- **Directive**
Swap "Image resolution" for "Screen resolution" everywhere in the lines below, and give the lines back with nothing else changed.

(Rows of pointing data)
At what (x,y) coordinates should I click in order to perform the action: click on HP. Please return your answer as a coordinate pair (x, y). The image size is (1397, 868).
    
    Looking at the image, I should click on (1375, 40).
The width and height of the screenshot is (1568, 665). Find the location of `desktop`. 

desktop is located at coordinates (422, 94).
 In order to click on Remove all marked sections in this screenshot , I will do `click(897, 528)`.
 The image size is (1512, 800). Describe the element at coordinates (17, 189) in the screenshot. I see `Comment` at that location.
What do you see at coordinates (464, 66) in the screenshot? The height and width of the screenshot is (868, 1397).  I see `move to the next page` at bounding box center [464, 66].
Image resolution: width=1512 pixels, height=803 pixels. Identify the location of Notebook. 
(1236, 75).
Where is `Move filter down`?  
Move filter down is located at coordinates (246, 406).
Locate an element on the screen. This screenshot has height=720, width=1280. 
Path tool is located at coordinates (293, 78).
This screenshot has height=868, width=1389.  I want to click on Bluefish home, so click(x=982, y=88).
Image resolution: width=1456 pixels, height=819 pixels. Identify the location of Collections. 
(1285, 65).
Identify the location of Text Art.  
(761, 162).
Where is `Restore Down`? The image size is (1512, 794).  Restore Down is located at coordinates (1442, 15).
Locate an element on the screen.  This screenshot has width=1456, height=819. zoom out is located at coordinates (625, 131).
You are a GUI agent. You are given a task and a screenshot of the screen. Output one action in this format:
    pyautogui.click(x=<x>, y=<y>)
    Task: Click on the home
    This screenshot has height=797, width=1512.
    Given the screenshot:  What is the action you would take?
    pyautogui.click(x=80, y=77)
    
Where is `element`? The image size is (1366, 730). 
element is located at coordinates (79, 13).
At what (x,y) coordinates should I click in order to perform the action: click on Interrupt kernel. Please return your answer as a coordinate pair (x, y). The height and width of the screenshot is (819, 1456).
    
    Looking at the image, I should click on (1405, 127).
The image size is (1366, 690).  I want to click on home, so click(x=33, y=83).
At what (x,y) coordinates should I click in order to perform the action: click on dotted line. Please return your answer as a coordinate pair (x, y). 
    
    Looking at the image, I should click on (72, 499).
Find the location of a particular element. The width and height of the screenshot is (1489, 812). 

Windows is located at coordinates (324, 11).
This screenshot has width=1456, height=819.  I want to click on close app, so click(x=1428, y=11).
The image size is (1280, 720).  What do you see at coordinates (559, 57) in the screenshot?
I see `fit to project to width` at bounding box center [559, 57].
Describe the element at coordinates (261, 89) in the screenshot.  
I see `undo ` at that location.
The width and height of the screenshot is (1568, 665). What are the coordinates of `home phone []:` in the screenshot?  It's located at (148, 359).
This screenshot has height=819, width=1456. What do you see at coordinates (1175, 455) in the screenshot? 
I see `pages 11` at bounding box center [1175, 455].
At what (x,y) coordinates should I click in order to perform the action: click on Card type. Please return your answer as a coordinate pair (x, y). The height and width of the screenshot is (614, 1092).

- **Reply to the task**
At what (x,y) coordinates should I click in order to perform the action: click on HP. Please return your answer as a coordinate pair (x, y). The image size is (1397, 868).
    
    Looking at the image, I should click on (1375, 40).
The width and height of the screenshot is (1568, 665). Find the location of `desktop`. 

desktop is located at coordinates (422, 94).
 In order to click on Remove all marked sections in this screenshot , I will do `click(897, 528)`.
 The image size is (1512, 800). Describe the element at coordinates (17, 189) in the screenshot. I see `Comment` at that location.
What do you see at coordinates (464, 66) in the screenshot? The height and width of the screenshot is (868, 1397).  I see `move to the next page` at bounding box center [464, 66].
Screen resolution: width=1512 pixels, height=803 pixels. Identify the location of Notebook. 
(1236, 75).
Where is `Move filter down`?  
Move filter down is located at coordinates (246, 406).
Locate an element on the screen. This screenshot has height=720, width=1280. 
Path tool is located at coordinates (293, 78).
This screenshot has height=868, width=1389.  I want to click on Bluefish home, so click(x=982, y=88).
Screen resolution: width=1456 pixels, height=819 pixels. Identify the location of Collections. 
(1285, 65).
Identify the location of Text Art.  
(761, 162).
Where is `Restore Down`? The image size is (1512, 794).  Restore Down is located at coordinates (1442, 15).
Locate an element on the screen.  This screenshot has width=1456, height=819. zoom out is located at coordinates (625, 131).
You are a GUI agent. You are given a task and a screenshot of the screen. Output one action in this format:
    pyautogui.click(x=<x>, y=<y>)
    Task: Click on the home
    This screenshot has height=797, width=1512.
    Given the screenshot:  What is the action you would take?
    pyautogui.click(x=80, y=77)
    
Where is `element`? The image size is (1366, 730). 
element is located at coordinates (79, 13).
At what (x,y) coordinates should I click in order to perform the action: click on Interrupt kernel. Please return your answer as a coordinate pair (x, y). The height and width of the screenshot is (819, 1456).
    
    Looking at the image, I should click on (1405, 127).
The image size is (1366, 690).  I want to click on home, so click(x=33, y=83).
At what (x,y) coordinates should I click in order to perform the action: click on dotted line. Please return your answer as a coordinate pair (x, y). 
    
    Looking at the image, I should click on (72, 499).
Find the location of a particular element. The width and height of the screenshot is (1489, 812). 

Windows is located at coordinates (324, 11).
This screenshot has width=1456, height=819.  I want to click on close app, so click(x=1428, y=11).
The image size is (1280, 720).  What do you see at coordinates (559, 57) in the screenshot?
I see `fit to project to width` at bounding box center [559, 57].
Describe the element at coordinates (261, 89) in the screenshot.  
I see `undo ` at that location.
The width and height of the screenshot is (1568, 665). What are the coordinates of `home phone []:` in the screenshot?  It's located at (148, 359).
This screenshot has height=819, width=1456. What do you see at coordinates (1175, 455) in the screenshot? 
I see `pages 11` at bounding box center [1175, 455].
At what (x,y) coordinates should I click in order to perform the action: click on Card type. Please return your answer as a coordinate pair (x, y). The height and width of the screenshot is (614, 1092).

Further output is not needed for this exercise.